Task description: Revise the records starting at the line that contains "Given: Toggle Transfer" and ending at the end of the records, replacing "phone number" with "email address" and keeping everything else unchanged. Return only those lines, and leave the pictures out.

Source material:
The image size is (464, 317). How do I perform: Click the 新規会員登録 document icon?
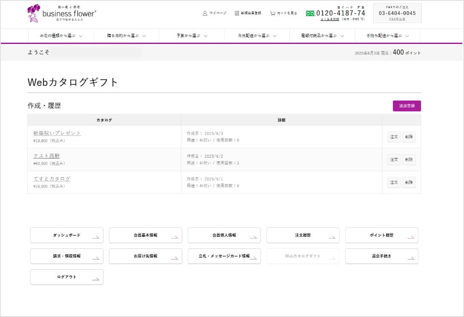tap(237, 13)
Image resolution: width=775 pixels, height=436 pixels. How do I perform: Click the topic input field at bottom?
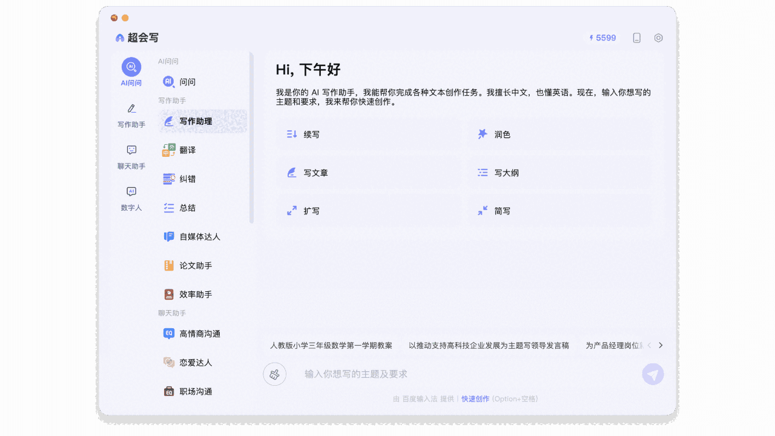coord(424,374)
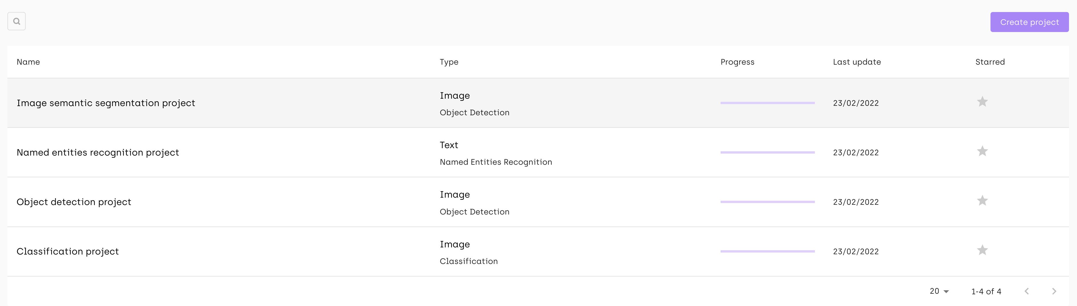Sort by the Name column header
This screenshot has height=306, width=1077.
coord(28,62)
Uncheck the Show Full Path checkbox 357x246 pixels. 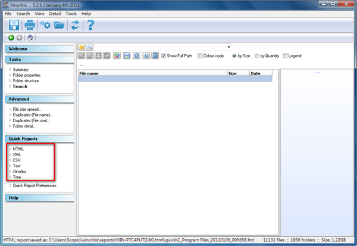point(164,56)
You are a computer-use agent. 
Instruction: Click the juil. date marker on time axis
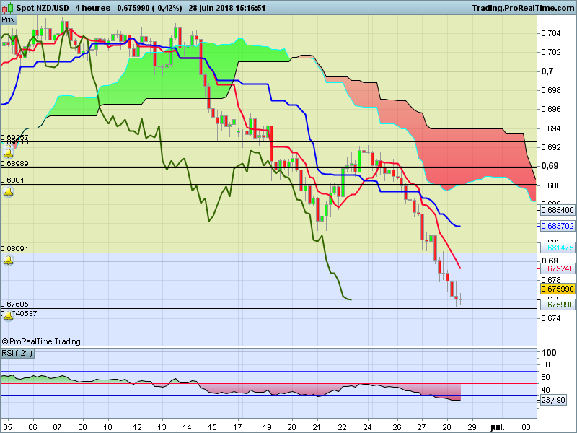click(497, 427)
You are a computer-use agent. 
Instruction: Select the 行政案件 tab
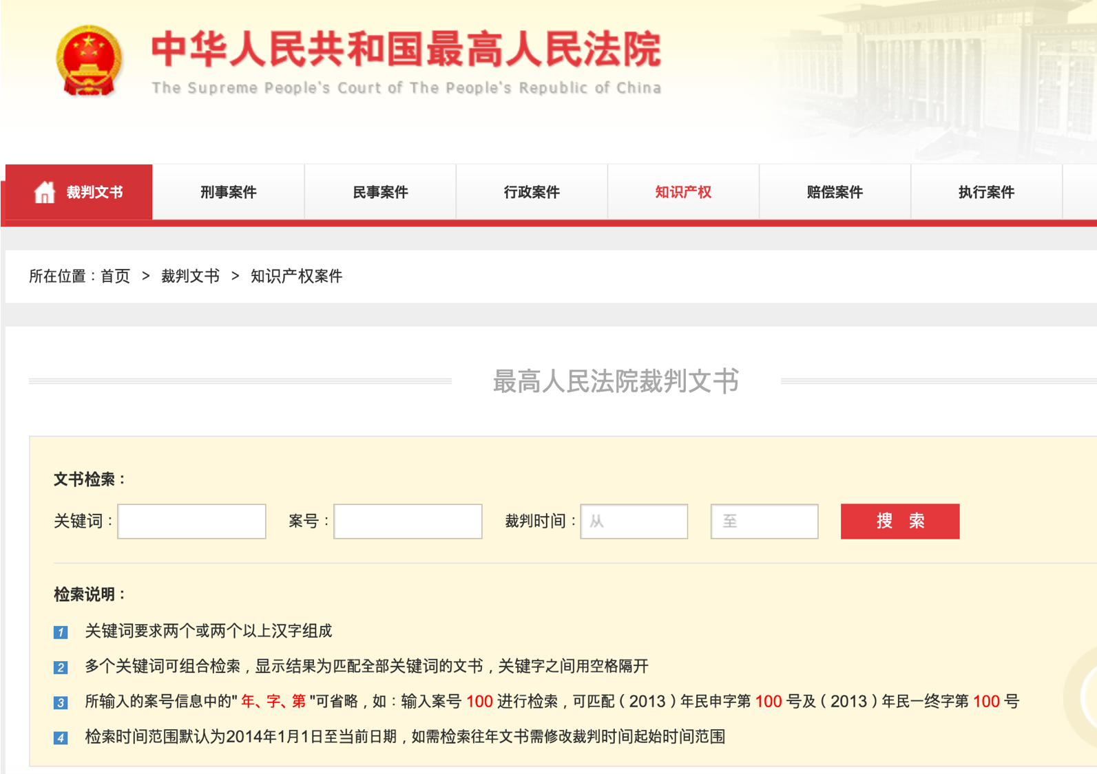pos(532,192)
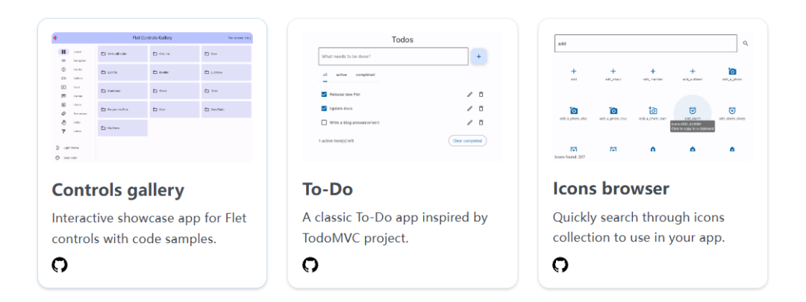Click edit pencil for Release new Flet
The width and height of the screenshot is (806, 302).
tap(469, 95)
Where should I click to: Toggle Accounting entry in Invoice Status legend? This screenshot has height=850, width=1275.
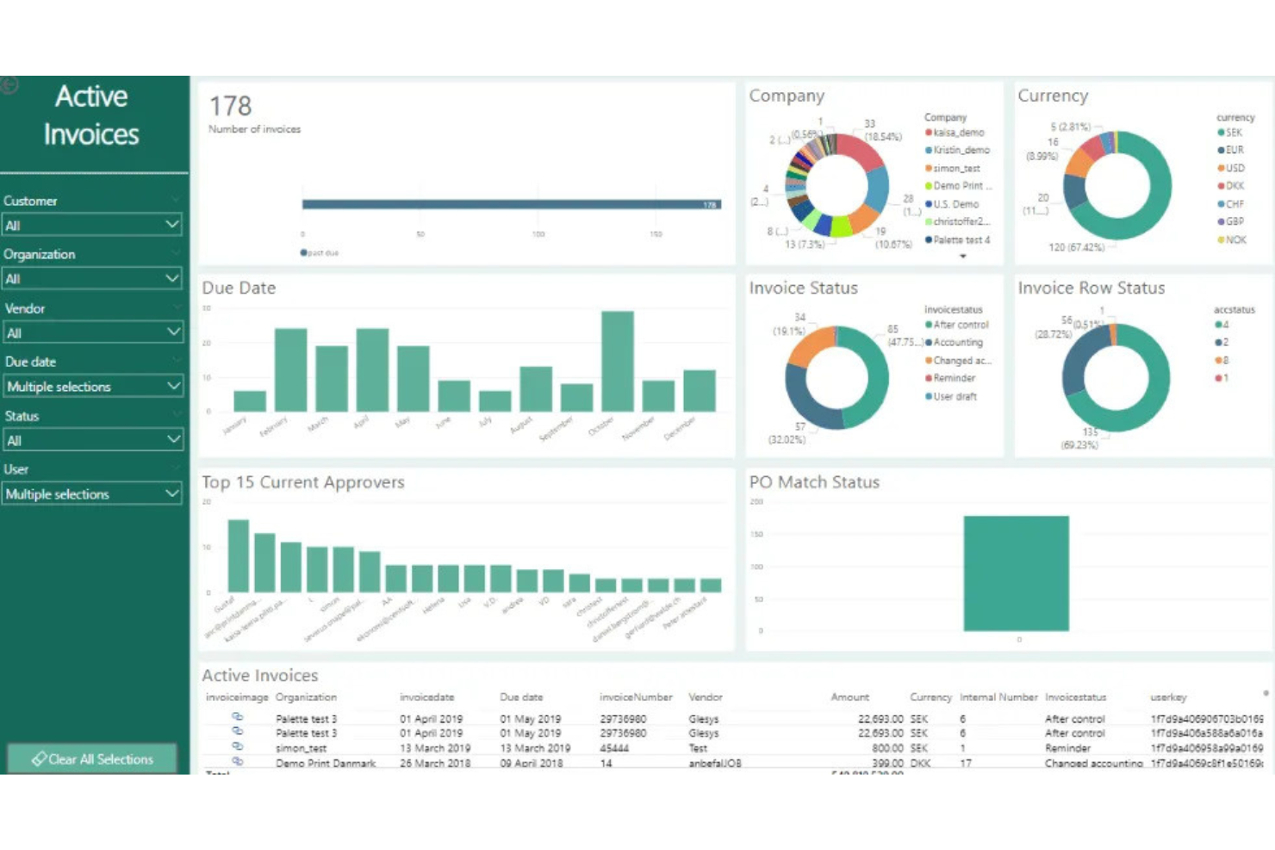point(957,343)
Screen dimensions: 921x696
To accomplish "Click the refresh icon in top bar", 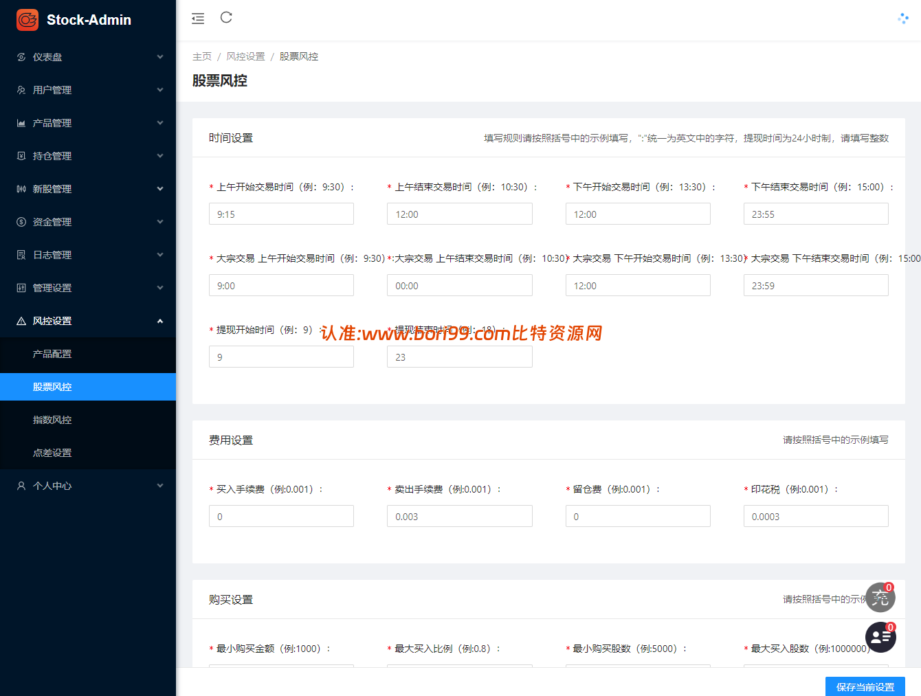I will pos(226,17).
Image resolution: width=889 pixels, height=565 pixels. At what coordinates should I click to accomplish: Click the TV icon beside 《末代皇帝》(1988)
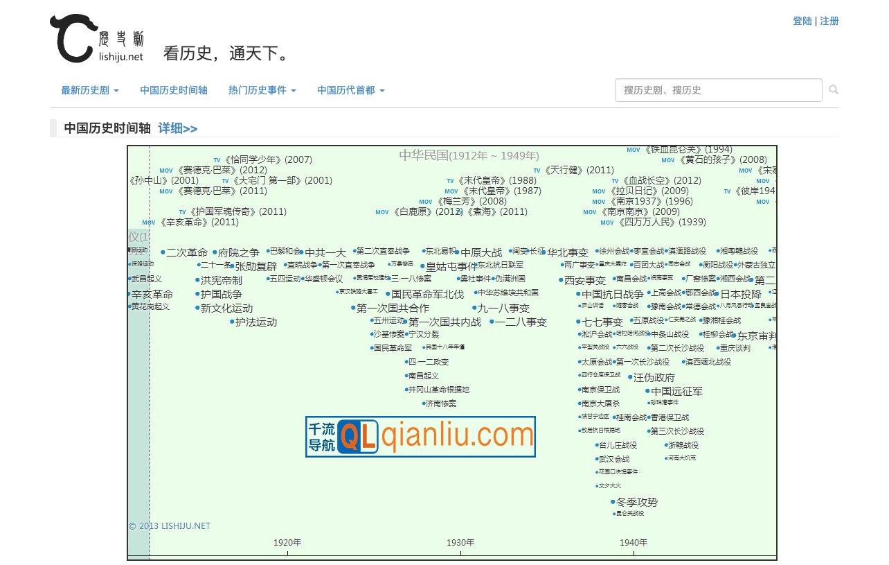coord(450,180)
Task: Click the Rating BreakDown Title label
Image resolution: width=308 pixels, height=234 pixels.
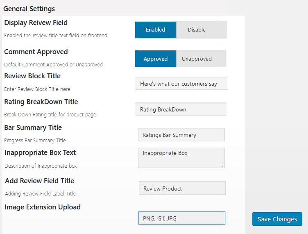Action: 41,102
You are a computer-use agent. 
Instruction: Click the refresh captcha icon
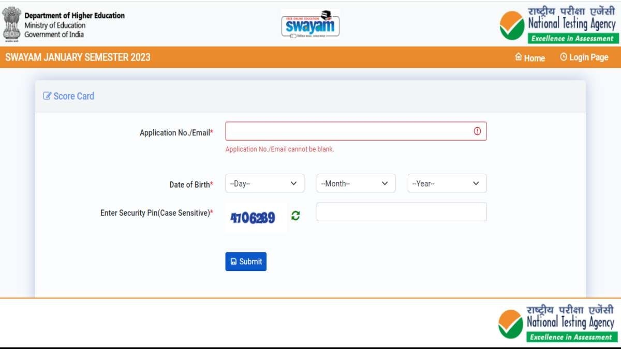point(294,217)
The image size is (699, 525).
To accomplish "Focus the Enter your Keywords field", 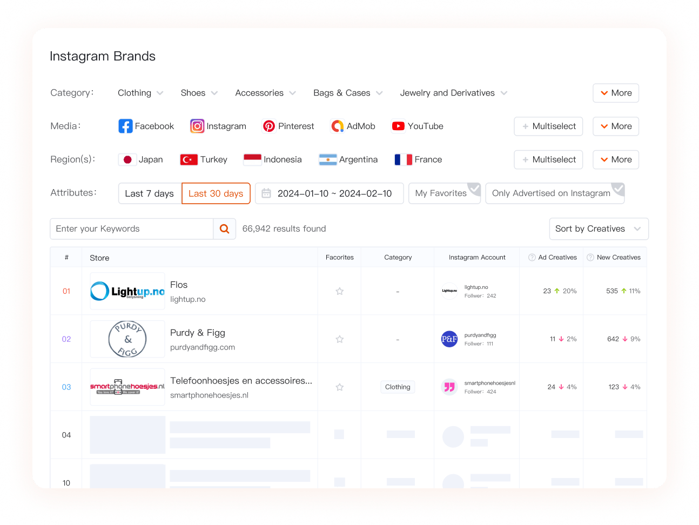I will point(132,229).
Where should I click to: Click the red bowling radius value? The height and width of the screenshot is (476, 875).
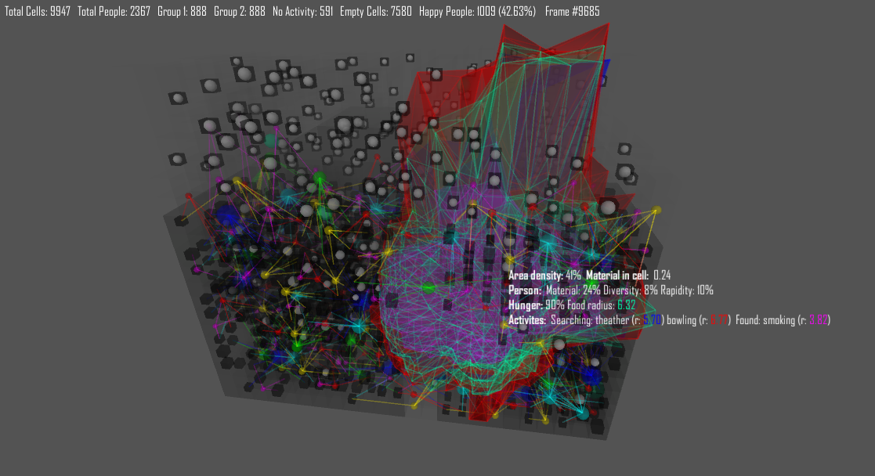[719, 320]
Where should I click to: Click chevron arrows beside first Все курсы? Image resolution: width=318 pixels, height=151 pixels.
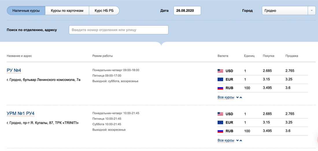coord(239,97)
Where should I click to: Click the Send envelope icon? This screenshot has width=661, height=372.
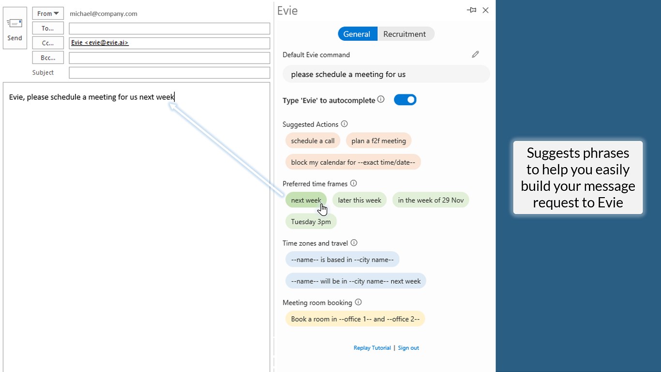pyautogui.click(x=15, y=23)
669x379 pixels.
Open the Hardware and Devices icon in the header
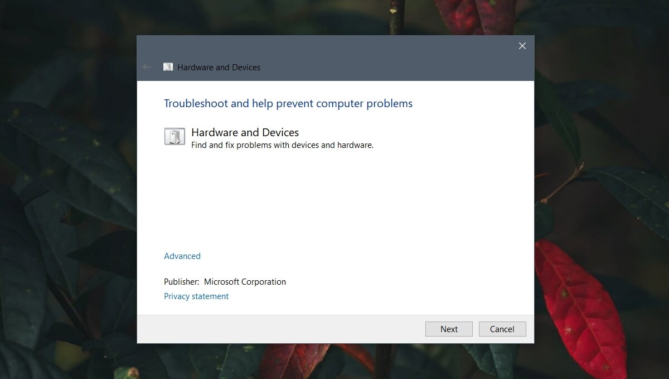(x=168, y=67)
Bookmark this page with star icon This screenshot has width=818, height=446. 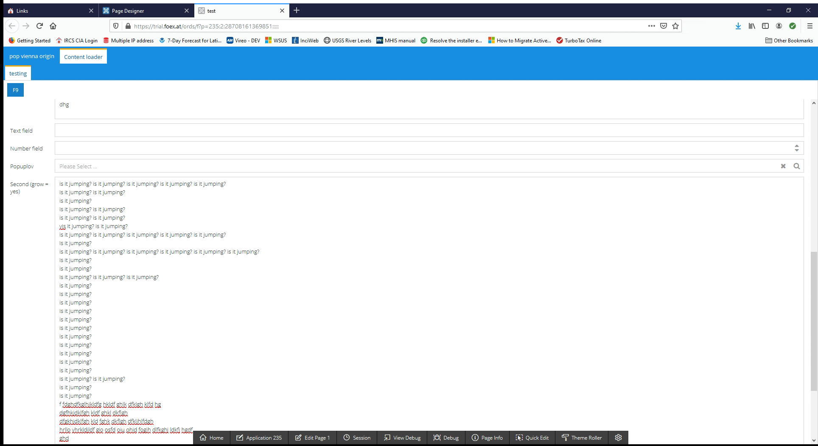(675, 26)
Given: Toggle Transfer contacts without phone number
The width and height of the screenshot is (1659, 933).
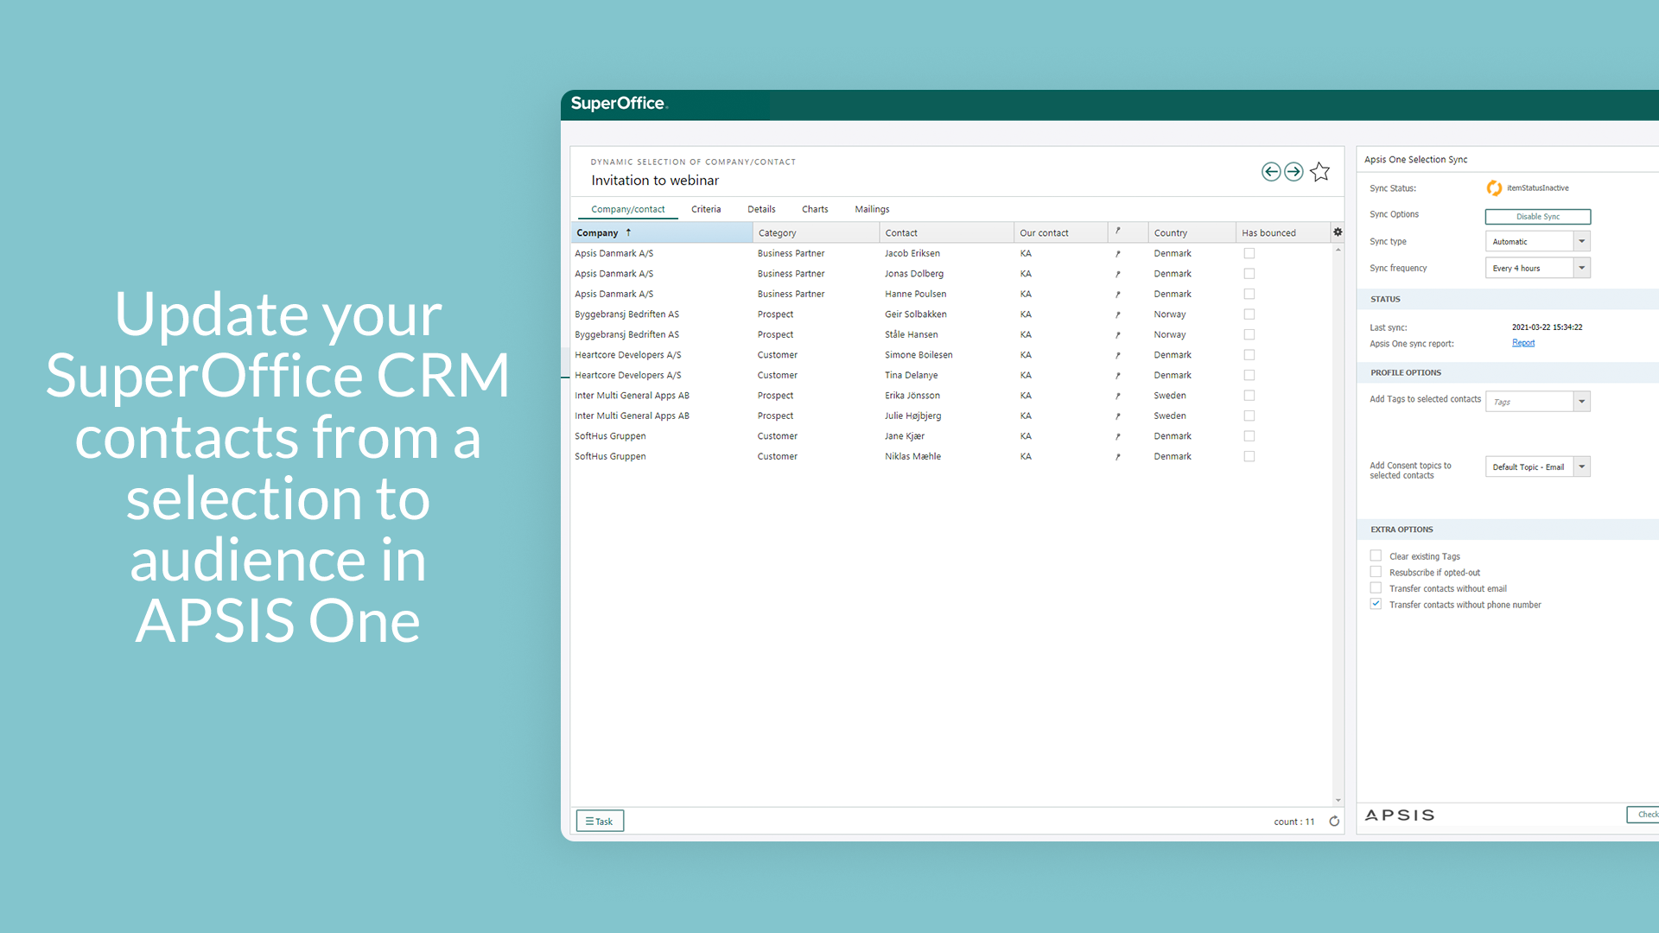Looking at the screenshot, I should [1376, 605].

Expected answer:
Given: Toggle Transfer contacts without email address
The width and height of the screenshot is (1659, 933).
Looking at the screenshot, I should [1376, 605].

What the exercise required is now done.